Volvo was purchased by the Chinese and Saab is out of business.


----------



## jt2gt (Jun 23, 2011)

After 15 pairs of buying, returning and reselling Aldens, I still haven't figured out my size.

To cuff or not to cuff?

Why can't I get my shell cordovan to shine like Macs?


----------



## Brooksfan (Jan 25, 2005)

The phone company refuses to fix my rotary dial phone. 

My 8-track tape player is jammed and no one will work on it. 

I can't find VCR tapes anywhere. 

The sack suit and sport coat jacket that Mr. Flusser derided in his books of the 80's because it was so boxy and full that it made you look heavier is now apparently supposed to look like it got shrunk by the cleaners. 

Ties, lapels, and collars are too small and I'm too big. 

Other than that, no complaints.


----------



## benjclark (Mar 14, 2012)

-- Too many tweed choices made me late to the office.


----------



## WouldaShoulda (Aug 5, 2009)

My wife found out I knocked up the lawn man's daughter.


----------



## eagle2250 (Mar 24, 2006)

Regardless of how much we pay for our chinos, the pocket edges and hems/cuffs are going to fray...way too soon in our estimation! 
Food stains are attracted only to our favored ties/jackets/etc.


----------



## Topsider (Jul 9, 2005)

I'm not "dressed up," dammit.


----------



## danielm (May 2, 2012)

Global warming - it's cutting short tweed season!


----------



## Acacian (Jul 10, 2007)

The lingering fear that I may not outlive the last hippie.


----------



## Pentheos (Jun 30, 2008)

Shell or not shell?


----------



## firedancer (Jan 11, 2011)

How do I explain to my ESl dry cleaner what a 3 roll 2 is?


----------



## catside (Oct 7, 2010)

I am nostalgic for times I have never lived.


----------



## rl1856 (Jun 7, 2005)

I can no longer find tubes to keep my tv running. 

I fear my tweeds may outlive me, but my son will not want them when I am gone.

My 1980 Diesel Mercedes has become trendy, and I now have young people asking if I use something called "biodiesel". 

The new help speaks a different language. 

Baseball hasn't been the same since the Dodgers and Giants moved west. 

Best, Ross


----------



## eagle2250 (Mar 24, 2006)

firedancer said:


> How do I explain to my ESl dry cleaner what a 3 roll 2 is?
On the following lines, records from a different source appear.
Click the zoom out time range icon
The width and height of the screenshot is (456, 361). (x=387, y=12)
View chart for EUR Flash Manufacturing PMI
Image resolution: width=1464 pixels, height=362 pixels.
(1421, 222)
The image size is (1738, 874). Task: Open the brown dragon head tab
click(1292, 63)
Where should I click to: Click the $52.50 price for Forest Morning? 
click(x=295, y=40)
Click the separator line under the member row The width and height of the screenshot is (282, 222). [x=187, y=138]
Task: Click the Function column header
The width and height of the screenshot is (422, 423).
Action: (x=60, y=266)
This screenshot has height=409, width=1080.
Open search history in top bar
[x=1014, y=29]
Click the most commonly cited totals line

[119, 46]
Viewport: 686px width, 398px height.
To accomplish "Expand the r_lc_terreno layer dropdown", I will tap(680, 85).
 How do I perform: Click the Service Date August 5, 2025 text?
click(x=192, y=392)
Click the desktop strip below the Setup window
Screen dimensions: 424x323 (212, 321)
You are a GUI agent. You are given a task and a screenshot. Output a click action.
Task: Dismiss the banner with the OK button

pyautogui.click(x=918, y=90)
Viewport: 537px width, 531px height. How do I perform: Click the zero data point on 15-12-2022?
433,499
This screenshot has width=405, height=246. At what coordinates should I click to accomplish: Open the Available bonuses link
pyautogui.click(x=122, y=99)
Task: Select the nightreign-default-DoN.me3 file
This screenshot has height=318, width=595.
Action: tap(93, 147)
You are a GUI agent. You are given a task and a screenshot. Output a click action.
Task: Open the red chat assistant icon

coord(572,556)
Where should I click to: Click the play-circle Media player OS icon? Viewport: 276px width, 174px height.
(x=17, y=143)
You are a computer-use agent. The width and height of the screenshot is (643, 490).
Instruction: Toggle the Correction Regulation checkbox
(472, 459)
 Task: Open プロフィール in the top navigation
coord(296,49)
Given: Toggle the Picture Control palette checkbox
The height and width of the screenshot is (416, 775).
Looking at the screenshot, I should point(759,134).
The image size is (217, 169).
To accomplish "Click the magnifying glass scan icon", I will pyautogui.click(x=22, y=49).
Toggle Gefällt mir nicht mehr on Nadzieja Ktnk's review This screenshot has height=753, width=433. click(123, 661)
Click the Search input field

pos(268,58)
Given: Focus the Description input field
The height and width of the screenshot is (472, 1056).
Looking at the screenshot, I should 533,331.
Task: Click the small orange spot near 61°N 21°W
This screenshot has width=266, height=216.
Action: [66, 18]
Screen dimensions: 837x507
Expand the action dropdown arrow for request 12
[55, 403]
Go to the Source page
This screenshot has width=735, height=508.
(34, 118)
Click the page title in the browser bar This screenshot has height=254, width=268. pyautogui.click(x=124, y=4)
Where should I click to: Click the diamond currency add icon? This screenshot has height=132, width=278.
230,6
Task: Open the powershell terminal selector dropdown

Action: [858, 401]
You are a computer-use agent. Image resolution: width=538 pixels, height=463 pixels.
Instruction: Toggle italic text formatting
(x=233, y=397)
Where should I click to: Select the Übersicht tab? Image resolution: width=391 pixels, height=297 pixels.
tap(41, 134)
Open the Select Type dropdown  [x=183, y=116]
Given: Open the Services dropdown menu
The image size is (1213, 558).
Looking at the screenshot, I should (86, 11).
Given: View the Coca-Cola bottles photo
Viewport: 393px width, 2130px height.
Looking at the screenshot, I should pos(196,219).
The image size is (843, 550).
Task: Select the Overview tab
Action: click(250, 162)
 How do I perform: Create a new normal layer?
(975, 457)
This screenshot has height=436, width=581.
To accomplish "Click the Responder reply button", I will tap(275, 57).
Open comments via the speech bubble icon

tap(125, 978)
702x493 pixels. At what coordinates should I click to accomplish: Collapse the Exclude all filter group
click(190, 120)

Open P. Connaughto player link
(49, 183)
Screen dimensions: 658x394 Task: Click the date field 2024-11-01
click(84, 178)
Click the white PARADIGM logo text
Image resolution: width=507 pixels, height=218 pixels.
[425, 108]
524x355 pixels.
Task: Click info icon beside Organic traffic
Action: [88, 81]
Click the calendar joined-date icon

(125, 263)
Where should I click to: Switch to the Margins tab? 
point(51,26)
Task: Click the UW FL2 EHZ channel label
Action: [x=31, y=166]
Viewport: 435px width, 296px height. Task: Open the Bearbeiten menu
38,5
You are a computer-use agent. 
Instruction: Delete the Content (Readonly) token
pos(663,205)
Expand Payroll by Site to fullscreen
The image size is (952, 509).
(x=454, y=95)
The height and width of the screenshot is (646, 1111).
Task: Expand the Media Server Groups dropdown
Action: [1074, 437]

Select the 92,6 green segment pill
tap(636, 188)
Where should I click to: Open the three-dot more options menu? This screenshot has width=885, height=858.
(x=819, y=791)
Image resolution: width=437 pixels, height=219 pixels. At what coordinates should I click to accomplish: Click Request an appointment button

LOL...or even worse, what can you do with a Dry Cleaning establishment that cleaned and pressed your 3R2 Sack Blazer properly on a sufficient number of occasions to fully earn your trust and then screws it up by resetting the lapels during the most recent pressing(!)? :crazy:


----------



## Jack1425 (Sep 19, 2008)

eagle2250 said:


> LOL...or even worse, what can you do with a Dry Cleaning establishment that cleaned and pressed your 3R2 Sack Blazer properly on a sufficient number of occasions to fully earn your trust and then screws it up by resetting the lapels during the most recent pressing(!)? :crazy:


This may just be the best one yet! And a source of greater anxiety than entering a war zone!! :icon_headagainstwal


----------



## WouldaShoulda (Aug 5, 2009)

Acacian said:


> The lingering fear that I may not outlive the last hippie.


Alas, only the good die young!!


----------



## hookem12387 (Dec 29, 2009)

leisureclass said:


> - All my favorite Men's shops closed before I was born


 Brilliant


danielm said:


> Global warming - it's cutting short tweed season!


Houston, there is no tweed season.



catside said:


> I am nostalgic for times I have never lived.


True life, the story of the under-40 trad

More of a forum problem: My office's restroom doesn't have a full length mirror.


----------



## drlivingston (Jun 21, 2012)

-Too overweight to look good in flat-front pants
-Moths seem to have impeccable taste in clothing
-My dry cleaner took it upon themself to "flatten" the rolled edges of some of my ties.


----------



## Trevor (Oct 20, 2011)

catside said:


> I am nostalgic for times I have never lived.


You can say that again!


----------



## Doctor Damage (Feb 18, 2005)

hookem12387 said:


> leisureclass said:
> 
> 
> > - All my favorite Men's shops closed before I was born
> ...


Seconded.


danielm said:


> Global warming - it's cutting short tweed season!


The US weather service announced today that they predict a record warm and dry winter this year. That's not good news for famers, or anyone who enjoys winter: I have too many good winter coats to see this as good news.


hookem12387 said:


> More of a forum problem: My office's restroom doesn't have a full length mirror.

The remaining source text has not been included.